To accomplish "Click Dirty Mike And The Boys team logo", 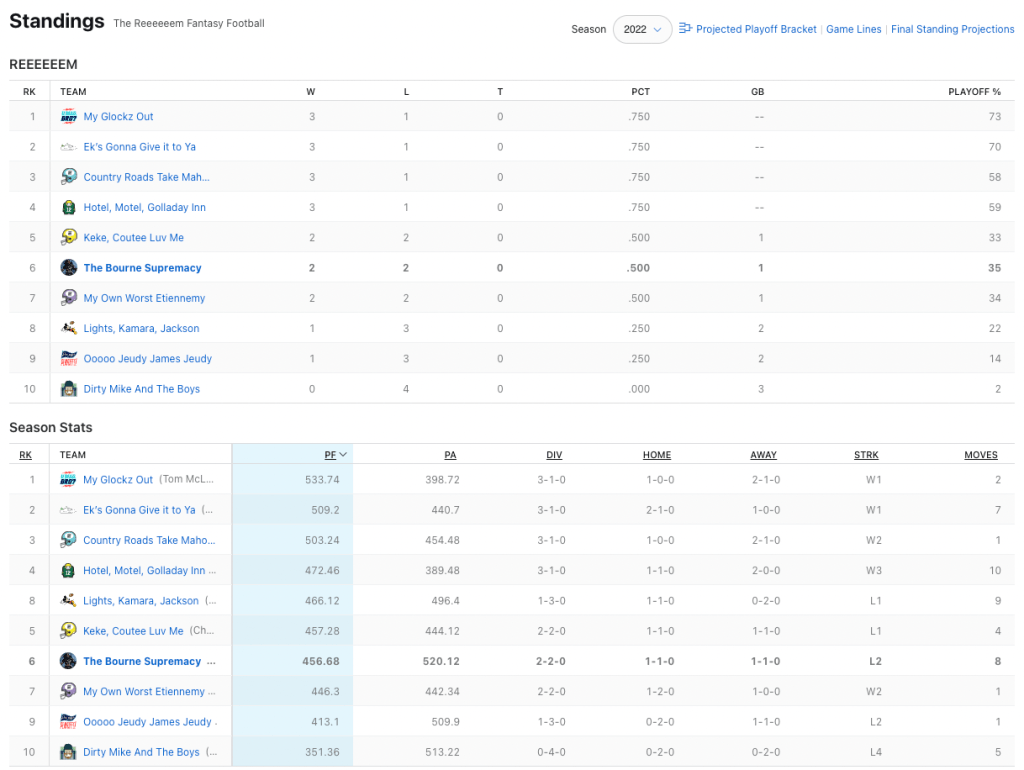I will coord(69,389).
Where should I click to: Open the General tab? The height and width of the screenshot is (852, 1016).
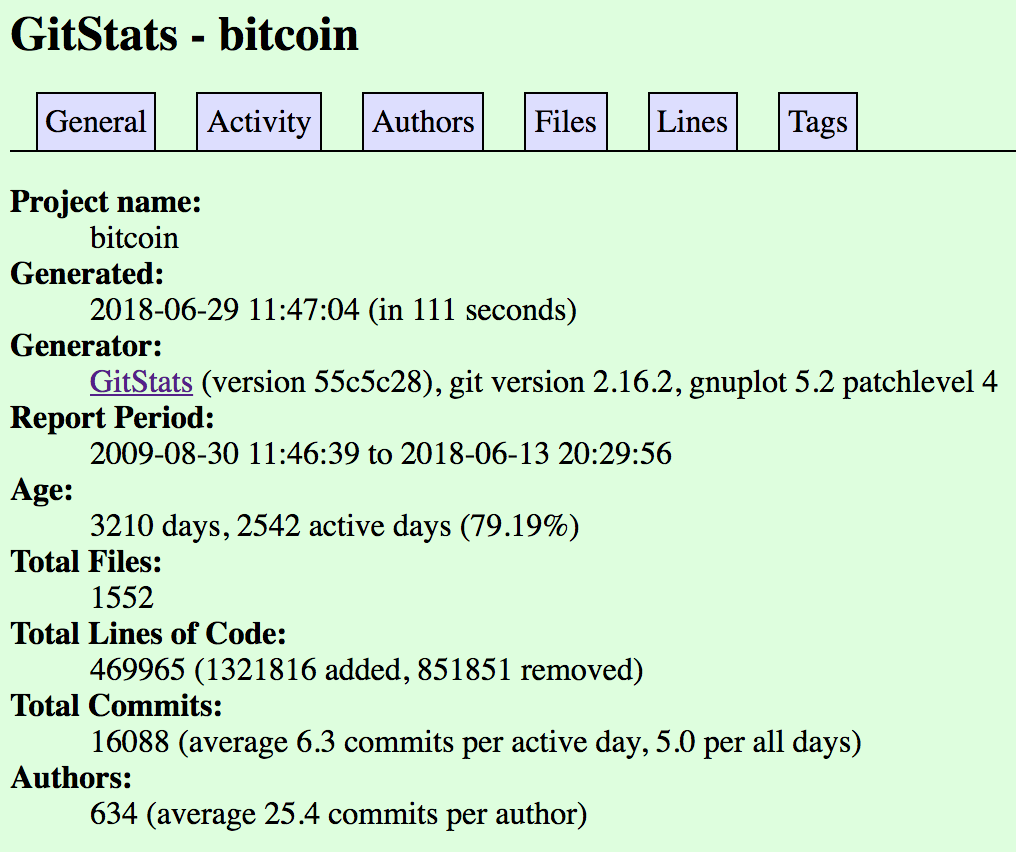pos(96,122)
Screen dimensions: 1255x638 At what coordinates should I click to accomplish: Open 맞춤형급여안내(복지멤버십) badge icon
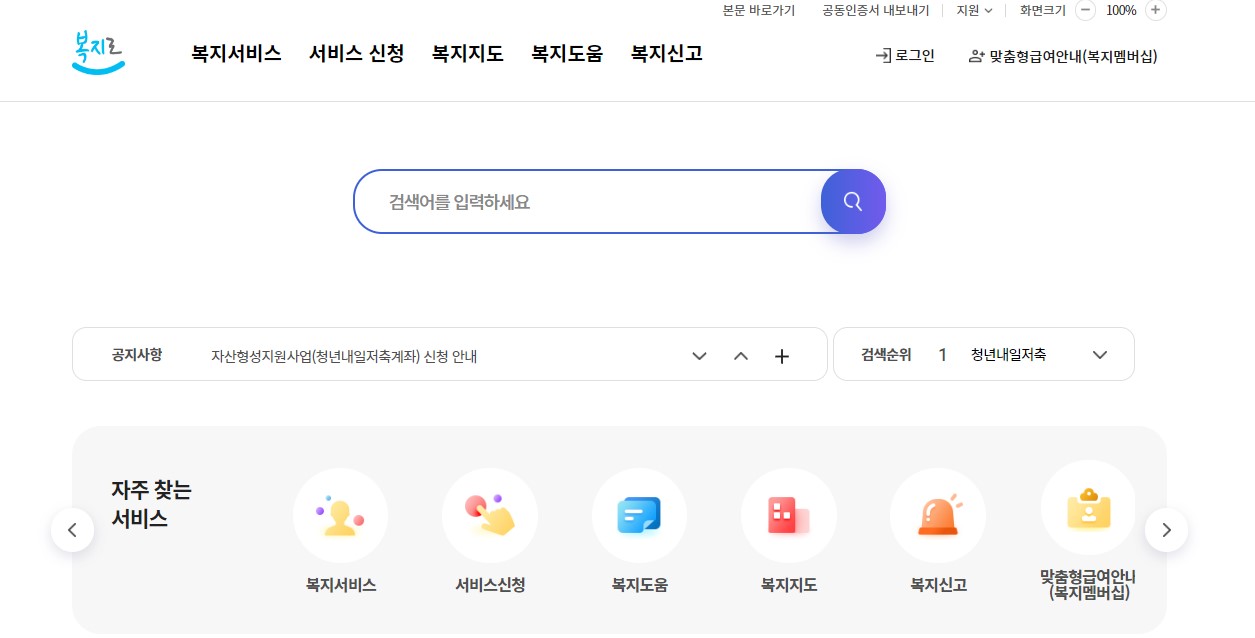[x=1088, y=508]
================
** Exercise aim **
Extract every line of the entries above that contains the string "should", treating uppercase and lowercase letters as distinct.

** Answer for this exercise **
Where should I click to: Open the General tab? The height and width of the screenshot is (852, 1016).
Screen dimensions: 1255x638 At what coordinates should I click to accomplish: Open 맞춤형급여안내(복지멤버십) badge icon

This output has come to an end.